El estruendo del disparo cortó la noche. Lucian retrocedió un paso, incrédulo, observando la mancha roja expandirse sobre su camisa blanca. Intentó hablar, pero la sangre le llenó la garganta. Álex no pestañeó. Dejó que el cuerpo se desplomara al suelo con un sonido sordo, y luego dio media vuelta sin mirar atrás.

A su alrededor, los guardias heridos yacían en el suelo, el fuego comenzaba a propagarse por los cortinados empapados de vino y combustible. Las llamas crecieron con rapidez, devorando alfombras, retratos, memorias. La mansión de Lucian ardía como un templo profano en ruinas. El imperio que había construido sobre la manipulación y el miedo se desmoronaba ante los ojos de su ejecutor.

Álex caminó hacia la salida, el calor lamiendo su espalda, las llamas reflejándose en sus ojos dorados.
No se detuvo, no volteó. Cada paso era una liberación. Cada chispa, una absolución. Al cruzar los portones, la explosión final retumbó como un rugido en la noche.
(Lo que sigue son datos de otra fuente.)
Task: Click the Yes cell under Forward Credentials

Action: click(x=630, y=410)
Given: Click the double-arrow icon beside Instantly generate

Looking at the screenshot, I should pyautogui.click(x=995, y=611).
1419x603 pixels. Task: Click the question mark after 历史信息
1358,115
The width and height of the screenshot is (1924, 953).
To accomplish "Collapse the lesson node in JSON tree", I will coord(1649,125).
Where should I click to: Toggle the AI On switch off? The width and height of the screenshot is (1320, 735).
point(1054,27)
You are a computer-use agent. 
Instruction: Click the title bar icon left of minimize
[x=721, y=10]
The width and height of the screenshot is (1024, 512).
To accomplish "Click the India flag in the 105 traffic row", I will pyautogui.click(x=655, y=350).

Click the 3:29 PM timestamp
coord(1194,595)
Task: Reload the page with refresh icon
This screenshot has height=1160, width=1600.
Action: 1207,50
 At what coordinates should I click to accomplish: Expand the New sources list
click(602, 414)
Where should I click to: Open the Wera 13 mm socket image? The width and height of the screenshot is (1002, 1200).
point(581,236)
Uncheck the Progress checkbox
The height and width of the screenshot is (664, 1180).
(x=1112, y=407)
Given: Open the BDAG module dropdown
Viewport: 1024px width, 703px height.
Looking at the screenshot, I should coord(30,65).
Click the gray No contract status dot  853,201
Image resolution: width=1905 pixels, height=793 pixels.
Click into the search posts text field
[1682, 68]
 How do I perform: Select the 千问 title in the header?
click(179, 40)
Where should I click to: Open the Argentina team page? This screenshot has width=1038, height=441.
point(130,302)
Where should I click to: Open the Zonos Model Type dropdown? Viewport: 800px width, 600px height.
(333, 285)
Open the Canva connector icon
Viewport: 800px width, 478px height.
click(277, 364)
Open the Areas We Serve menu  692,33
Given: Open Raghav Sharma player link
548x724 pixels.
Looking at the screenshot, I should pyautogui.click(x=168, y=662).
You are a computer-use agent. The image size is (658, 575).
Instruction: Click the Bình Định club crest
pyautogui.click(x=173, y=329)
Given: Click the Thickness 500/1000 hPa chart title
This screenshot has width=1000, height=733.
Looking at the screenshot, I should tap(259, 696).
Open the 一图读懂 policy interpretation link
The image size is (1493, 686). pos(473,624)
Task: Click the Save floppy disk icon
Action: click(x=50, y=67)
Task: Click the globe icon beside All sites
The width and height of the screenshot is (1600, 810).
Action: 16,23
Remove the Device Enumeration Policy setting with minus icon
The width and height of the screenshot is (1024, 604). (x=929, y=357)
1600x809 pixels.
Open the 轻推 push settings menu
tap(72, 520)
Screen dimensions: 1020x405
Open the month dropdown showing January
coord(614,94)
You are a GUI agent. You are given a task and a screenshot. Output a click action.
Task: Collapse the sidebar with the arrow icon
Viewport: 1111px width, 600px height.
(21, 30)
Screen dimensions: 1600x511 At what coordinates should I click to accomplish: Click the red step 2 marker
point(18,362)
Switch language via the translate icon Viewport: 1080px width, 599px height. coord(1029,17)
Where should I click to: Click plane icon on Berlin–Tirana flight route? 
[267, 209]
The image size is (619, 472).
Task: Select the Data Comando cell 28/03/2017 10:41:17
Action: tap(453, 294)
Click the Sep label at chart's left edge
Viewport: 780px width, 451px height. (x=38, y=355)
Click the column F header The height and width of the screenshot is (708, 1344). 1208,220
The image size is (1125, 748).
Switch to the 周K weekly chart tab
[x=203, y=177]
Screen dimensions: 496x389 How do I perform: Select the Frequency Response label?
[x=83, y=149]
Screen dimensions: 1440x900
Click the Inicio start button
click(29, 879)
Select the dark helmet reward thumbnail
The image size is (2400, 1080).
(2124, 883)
El fuego se elevó al cielo, teñido de rojo y dorado, iluminando la nieve que comenzaba a caer. Álex se detuvo solo un instante y murmuró con voz serena, sin odio, sin emoción:

—Adiós, Lucian. Que tus cenizas se mezclen con tu mentira.

Se ajustó el abrigo y se perdió entre la ventisca, dejando atrás el humo, el fuego y el pasado. Su silueta se desvaneció entre la nieve, caminando hacia un nuevo amanecer. No había más cadenas. Solo la promesa de cumplir su palabra: encontrar a Adrian y poner fin al dolor de ambos.